[Pixel coordinate grounding data]
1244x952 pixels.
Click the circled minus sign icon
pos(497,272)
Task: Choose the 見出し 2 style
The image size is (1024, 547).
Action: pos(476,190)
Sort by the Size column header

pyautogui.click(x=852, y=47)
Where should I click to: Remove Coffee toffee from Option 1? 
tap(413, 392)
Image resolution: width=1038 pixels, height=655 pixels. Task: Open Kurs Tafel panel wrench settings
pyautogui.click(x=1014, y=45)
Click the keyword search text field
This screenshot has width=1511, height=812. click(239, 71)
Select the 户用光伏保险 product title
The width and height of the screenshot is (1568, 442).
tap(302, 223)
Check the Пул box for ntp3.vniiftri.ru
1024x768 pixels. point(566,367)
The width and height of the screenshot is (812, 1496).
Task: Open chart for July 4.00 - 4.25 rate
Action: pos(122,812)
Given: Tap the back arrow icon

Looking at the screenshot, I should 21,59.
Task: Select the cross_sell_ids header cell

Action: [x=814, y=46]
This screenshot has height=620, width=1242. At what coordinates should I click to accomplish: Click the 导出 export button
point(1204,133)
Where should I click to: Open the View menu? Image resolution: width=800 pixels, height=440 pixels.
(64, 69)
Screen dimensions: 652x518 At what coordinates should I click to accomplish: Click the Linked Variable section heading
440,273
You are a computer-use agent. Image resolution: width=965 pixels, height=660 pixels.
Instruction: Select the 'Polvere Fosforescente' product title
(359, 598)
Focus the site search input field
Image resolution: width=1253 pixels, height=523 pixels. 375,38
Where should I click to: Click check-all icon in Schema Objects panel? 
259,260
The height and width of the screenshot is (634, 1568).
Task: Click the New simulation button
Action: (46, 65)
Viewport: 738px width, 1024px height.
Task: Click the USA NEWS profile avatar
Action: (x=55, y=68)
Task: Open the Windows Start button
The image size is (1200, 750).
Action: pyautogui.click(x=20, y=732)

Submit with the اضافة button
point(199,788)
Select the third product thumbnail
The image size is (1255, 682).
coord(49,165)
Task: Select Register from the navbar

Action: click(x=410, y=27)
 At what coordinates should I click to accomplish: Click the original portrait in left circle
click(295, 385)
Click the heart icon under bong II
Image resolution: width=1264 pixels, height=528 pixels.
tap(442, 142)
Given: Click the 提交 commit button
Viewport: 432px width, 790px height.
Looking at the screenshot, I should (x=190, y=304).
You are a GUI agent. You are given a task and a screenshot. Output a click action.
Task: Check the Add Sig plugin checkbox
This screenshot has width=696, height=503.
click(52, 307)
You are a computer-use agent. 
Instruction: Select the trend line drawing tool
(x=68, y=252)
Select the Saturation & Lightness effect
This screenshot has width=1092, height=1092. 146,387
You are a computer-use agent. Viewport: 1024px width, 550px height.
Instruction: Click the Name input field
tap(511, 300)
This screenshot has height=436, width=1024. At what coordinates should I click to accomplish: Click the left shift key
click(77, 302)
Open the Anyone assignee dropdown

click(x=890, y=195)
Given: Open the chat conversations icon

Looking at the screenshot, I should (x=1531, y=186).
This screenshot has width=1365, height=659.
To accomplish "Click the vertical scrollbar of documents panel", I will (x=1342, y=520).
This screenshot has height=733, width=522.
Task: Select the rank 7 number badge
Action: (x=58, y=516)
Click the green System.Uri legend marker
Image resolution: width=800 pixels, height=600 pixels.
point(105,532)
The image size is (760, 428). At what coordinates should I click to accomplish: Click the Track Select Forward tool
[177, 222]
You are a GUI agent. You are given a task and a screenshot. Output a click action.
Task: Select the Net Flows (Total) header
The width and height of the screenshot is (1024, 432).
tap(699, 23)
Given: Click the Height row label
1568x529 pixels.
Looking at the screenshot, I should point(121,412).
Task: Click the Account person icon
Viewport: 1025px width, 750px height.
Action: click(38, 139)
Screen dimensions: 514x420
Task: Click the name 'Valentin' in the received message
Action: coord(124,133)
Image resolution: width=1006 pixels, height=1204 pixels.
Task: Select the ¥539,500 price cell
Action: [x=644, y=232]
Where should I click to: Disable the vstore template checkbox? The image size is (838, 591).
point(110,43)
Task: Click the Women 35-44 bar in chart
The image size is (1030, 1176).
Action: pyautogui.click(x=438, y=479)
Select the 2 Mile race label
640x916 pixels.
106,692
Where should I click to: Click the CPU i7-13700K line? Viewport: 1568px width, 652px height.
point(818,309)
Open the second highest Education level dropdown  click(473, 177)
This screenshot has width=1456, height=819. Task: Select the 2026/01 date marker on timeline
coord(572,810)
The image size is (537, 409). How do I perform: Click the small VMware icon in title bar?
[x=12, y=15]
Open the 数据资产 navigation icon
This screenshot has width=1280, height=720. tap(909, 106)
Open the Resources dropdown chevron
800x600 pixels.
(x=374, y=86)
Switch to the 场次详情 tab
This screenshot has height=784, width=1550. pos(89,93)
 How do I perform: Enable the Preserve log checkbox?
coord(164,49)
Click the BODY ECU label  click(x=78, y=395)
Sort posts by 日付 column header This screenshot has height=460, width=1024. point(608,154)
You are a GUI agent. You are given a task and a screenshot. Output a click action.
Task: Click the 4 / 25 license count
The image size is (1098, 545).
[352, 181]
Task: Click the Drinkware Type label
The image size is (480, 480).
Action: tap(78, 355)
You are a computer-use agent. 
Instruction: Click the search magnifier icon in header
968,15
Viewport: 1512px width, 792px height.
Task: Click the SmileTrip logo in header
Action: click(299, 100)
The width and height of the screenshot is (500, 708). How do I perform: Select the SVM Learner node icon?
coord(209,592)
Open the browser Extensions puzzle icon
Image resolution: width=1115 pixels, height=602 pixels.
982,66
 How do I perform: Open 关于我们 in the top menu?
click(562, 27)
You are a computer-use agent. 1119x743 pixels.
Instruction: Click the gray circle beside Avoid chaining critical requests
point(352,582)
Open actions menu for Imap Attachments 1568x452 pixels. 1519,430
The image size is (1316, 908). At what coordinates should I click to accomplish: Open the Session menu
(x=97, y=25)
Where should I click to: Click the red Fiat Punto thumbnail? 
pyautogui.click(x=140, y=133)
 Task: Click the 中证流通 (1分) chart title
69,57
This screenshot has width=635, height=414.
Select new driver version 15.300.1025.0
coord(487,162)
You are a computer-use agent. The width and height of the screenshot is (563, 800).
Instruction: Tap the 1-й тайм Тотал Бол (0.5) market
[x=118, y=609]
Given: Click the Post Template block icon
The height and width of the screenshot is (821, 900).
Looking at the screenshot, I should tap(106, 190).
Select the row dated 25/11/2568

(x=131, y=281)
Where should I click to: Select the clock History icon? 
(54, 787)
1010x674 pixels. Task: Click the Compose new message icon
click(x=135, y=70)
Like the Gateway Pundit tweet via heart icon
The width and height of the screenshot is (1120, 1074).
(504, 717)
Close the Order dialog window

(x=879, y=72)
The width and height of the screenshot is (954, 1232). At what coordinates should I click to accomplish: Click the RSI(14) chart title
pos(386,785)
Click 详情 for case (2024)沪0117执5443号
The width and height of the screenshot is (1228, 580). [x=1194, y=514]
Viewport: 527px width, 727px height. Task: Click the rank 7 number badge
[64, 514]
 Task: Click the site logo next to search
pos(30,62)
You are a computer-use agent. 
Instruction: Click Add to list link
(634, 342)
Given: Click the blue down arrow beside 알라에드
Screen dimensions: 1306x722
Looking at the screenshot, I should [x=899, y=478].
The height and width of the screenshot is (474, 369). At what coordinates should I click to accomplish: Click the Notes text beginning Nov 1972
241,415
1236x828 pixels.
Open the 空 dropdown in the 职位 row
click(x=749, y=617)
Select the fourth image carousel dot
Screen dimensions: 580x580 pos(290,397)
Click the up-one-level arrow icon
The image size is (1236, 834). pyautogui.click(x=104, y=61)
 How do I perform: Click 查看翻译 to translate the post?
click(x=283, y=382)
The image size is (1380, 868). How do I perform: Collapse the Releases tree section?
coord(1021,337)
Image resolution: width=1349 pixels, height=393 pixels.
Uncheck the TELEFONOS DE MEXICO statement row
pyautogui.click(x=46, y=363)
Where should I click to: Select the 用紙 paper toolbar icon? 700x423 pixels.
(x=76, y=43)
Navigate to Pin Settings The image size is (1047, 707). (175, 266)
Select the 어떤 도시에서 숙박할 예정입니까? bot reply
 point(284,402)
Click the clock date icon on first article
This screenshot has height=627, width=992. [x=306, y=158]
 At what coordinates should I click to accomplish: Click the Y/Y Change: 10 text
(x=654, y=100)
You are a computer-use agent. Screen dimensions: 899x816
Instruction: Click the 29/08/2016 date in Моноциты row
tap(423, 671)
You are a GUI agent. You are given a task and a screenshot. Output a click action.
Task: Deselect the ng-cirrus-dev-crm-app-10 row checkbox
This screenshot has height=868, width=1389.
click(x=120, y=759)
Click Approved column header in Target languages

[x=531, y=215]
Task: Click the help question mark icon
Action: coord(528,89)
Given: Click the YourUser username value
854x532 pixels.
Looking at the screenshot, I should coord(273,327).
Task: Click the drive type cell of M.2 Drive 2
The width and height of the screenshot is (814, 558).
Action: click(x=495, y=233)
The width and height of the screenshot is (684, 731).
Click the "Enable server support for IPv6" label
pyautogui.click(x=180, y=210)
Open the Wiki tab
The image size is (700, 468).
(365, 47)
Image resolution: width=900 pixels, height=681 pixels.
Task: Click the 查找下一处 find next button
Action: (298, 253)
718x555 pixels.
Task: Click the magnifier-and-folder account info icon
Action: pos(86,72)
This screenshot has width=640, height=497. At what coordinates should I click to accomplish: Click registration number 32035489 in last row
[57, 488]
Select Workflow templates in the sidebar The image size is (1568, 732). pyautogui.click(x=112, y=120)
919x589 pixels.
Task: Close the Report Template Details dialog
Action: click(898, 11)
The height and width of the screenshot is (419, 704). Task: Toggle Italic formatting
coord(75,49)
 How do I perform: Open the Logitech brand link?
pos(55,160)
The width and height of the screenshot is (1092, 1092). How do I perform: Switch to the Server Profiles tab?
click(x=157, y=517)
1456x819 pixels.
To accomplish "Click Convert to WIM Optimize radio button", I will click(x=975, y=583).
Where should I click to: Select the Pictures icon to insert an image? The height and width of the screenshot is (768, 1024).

● **HOW TO COMPLETE THIS TASK**
From the data above, return every line from the line that has "Instruction: Tap the" up to and including the line that has "Image resolution: width=1349", exactly.

● **TASK RESPONSE**
Instruction: Tap the 1-й тайм Тотал Бол (0.5) market
[x=118, y=609]
Given: Click the Post Template block icon
The height and width of the screenshot is (821, 900).
Looking at the screenshot, I should tap(106, 190).
Select the row dated 25/11/2568

(x=131, y=281)
Where should I click to: Select the clock History icon? 
(54, 787)
1010x674 pixels. Task: Click the Compose new message icon
click(x=135, y=70)
Like the Gateway Pundit tweet via heart icon
The width and height of the screenshot is (1120, 1074).
(504, 717)
Close the Order dialog window

(x=879, y=72)
The width and height of the screenshot is (954, 1232). At what coordinates should I click to accomplish: Click the RSI(14) chart title
pos(386,785)
Click 详情 for case (2024)沪0117执5443号
The width and height of the screenshot is (1228, 580). [x=1194, y=514]
Viewport: 527px width, 727px height. Task: Click the rank 7 number badge
[64, 514]
 Task: Click the site logo next to search
pos(30,62)
You are a computer-use agent. 
Instruction: Click Add to list link
(634, 342)
Given: Click the blue down arrow beside 알라에드
Screen dimensions: 1306x722
Looking at the screenshot, I should [x=899, y=478].
The height and width of the screenshot is (474, 369). At what coordinates should I click to accomplish: Click the Notes text beginning Nov 1972
241,415
1236x828 pixels.
Open the 空 dropdown in the 职位 row
click(x=749, y=617)
Select the fourth image carousel dot
Screen dimensions: 580x580 pos(290,397)
Click the up-one-level arrow icon
The image size is (1236, 834). pyautogui.click(x=104, y=61)
 How do I perform: Click 查看翻译 to translate the post?
click(x=283, y=382)
The image size is (1380, 868). How do I perform: Collapse the Releases tree section?
coord(1021,337)
Image resolution: width=1349 pixels, height=393 pixels.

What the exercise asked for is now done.